Is this an attempt at FUD to stop people from going overseas for inexpensive treatments? Or is my cynical conspiracy theorists hat on a little too tight...


Why would Britain want to stop people from doing that when they have socialized medicine?


Wide spread antibiotic resistance is just a matter of time. And it's not just people not following strict instruction on how long to take antibiotics. It's also farming.

And it's going to be a different world when antibiotics stop working. Well, same world we had before penicillin.


What's to stop us from developing new antibiotics that will be able to beat antibiotics? It looks to me more like a never-ending arms race.


Good point. But I hope in the near future out ability to develop new antibiotics speeds up. So far we've mostly borrowed pre-existing compounds from fungi and soil bacteria.


I'm way outside my area of expertise here, but I would think that as chemistry modeling improves it would become easier to rationally modify a molecule, or design one from scratch, that could either kill a bug or disable the beta-lactamases, or whatever, that the bugs use to disable older antibiotics.

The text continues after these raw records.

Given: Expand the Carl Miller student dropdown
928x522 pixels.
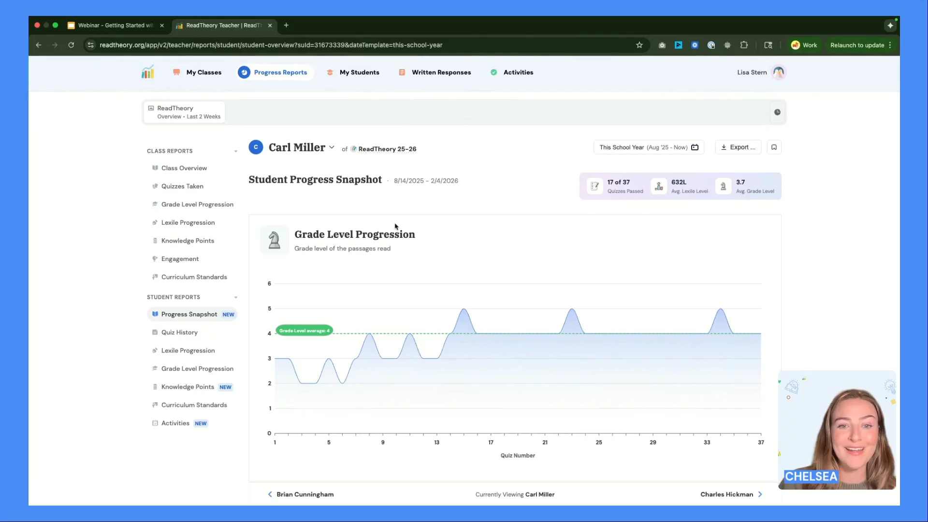Looking at the screenshot, I should [332, 147].
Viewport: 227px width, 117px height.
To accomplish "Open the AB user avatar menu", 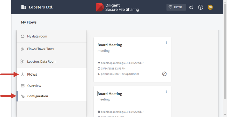I will pyautogui.click(x=210, y=7).
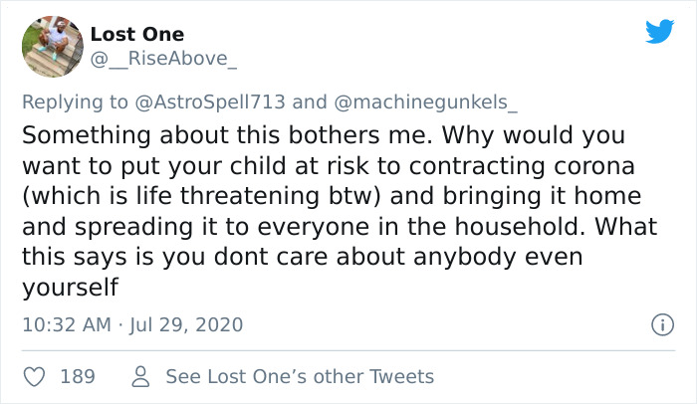Open the @__RiseAbove_ handle

point(164,59)
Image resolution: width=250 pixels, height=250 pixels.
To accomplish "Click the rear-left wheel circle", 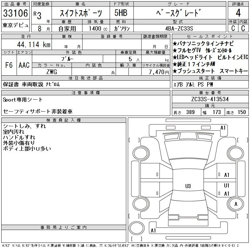I will [x=141, y=204].
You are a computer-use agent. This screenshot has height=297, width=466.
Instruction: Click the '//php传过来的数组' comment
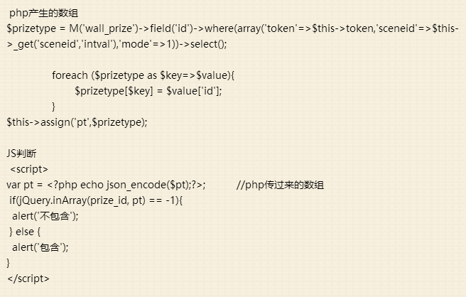coord(280,185)
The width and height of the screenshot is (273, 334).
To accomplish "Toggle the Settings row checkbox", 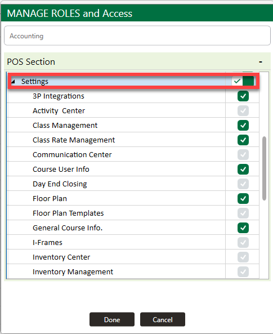I will 237,81.
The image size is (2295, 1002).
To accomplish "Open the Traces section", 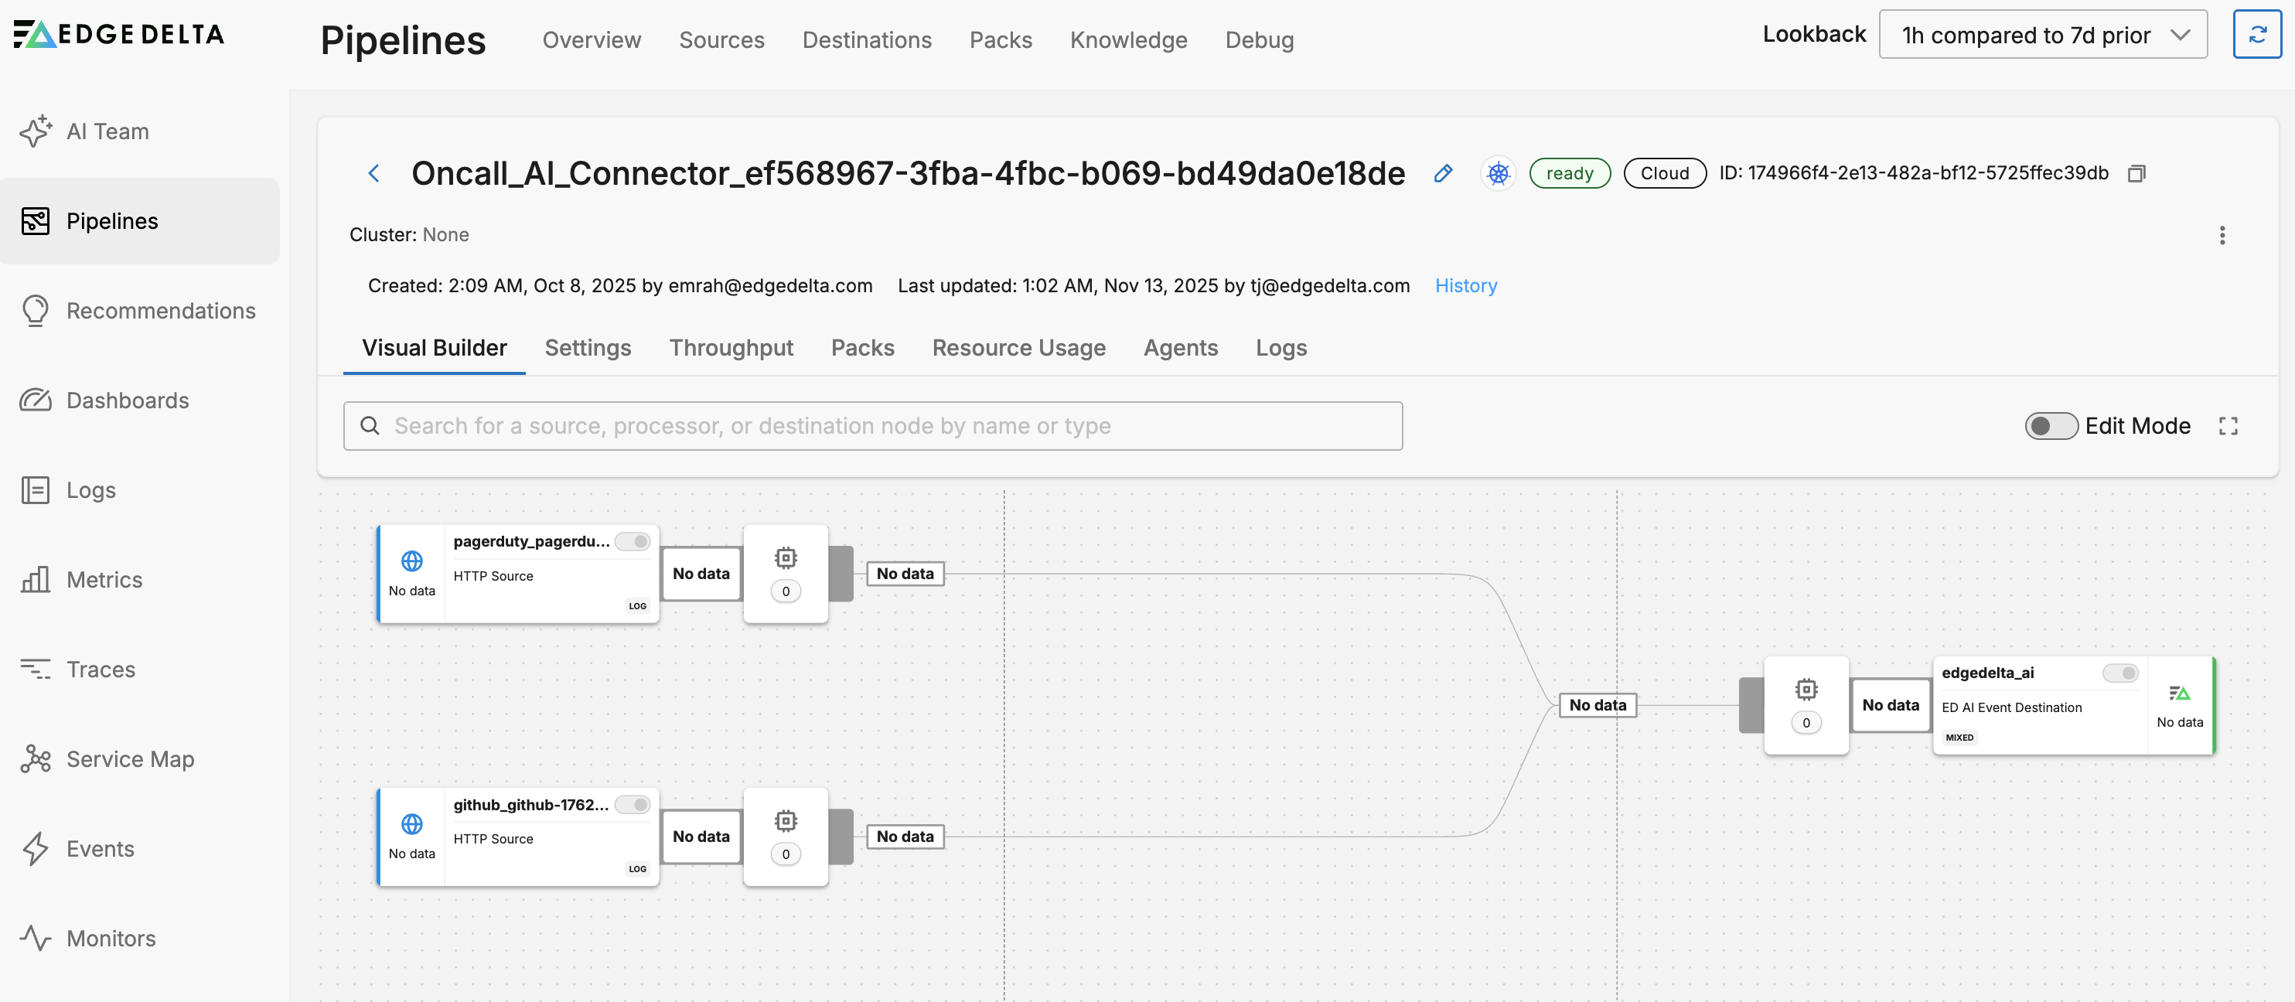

I don't know how far off that is now. It might even be possible now. I do know that there aren't strong incentives for pharmaceutical companies to develop antibiotics. There's a lot more money in coming up with some new statin that lots of people will take for 20 years than a life-saving antibiotic that will be taken for 10 days by a smaller number of patients - especially when hospitals practice "antimicrobial stewardship," meaning that they don't prescribe newer, better antibiotics unless they think the old ones won't do.


Sounds overblown. Carbapenems (http://en.wikipedia.org/wiki/Carbapenem) are beta-lactam antibiotics that are resistant to all [previously] known beta-lactamases. This seems to be a newer beta-lactamase, but that certainly wouldn't confer resistance to non-beta-lactam antibiotics like chloramphenicol.

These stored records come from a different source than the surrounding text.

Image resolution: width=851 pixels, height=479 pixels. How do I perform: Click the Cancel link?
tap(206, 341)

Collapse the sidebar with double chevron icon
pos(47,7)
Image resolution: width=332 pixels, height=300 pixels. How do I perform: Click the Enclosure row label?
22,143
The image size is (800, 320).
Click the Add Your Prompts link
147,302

It's a matter of serious concern like any other new antibiotic-resistant bug, but it's by no means "resistant to all known antibiotics". In fact, MRSA was already resistant to carbapenems, having lost all D-alanine residues in it's cell wall. Phage therapy is also an option for bacterial infections that are resistant to all available antibiotics, though it's not very popular in the West (it's mostly used in Russia).

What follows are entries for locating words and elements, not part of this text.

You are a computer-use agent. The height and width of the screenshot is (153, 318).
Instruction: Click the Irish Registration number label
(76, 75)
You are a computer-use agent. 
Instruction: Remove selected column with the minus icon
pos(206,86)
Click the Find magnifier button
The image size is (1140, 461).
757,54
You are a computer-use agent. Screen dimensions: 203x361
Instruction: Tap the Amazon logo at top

It seems the West should pay more attention to phage therapy. Here's where I first learned about it:

"The Soviet method for attacking infection"

http://www.slate.com/id/2142626/


I too have heard a bacteriophage treatment in the same terms in the past. It's basically using viruses that prey on bacteria, as a treatment for bacterial infection. It was fairly widely used in the soviet bloc in lieu of antibiotics, so (presumably) has a reasonable amount of clinical use behind it. It it, as far as I know, very effective - and doesn't have the same issues with bacterial resistance as antibiotics, because the bacteria and viruses evolve in parallel; essentially it's the same arms race, but instead of us doing all the expensive development work on antibiotics for the anti-bacterial side, we let evolution do it for us by using naturally occurring viruses instead.

So - my question is, does anyone know why bacteriophage treatment isn't more widespread?


The article in the comment you replied on has a solid theory: it's hard to patent bacteriophages in their natural state, and tailoring bacteriophages to a specific person presents difficulties with the FDA. Therefore, obtaining profit through these methods is difficult.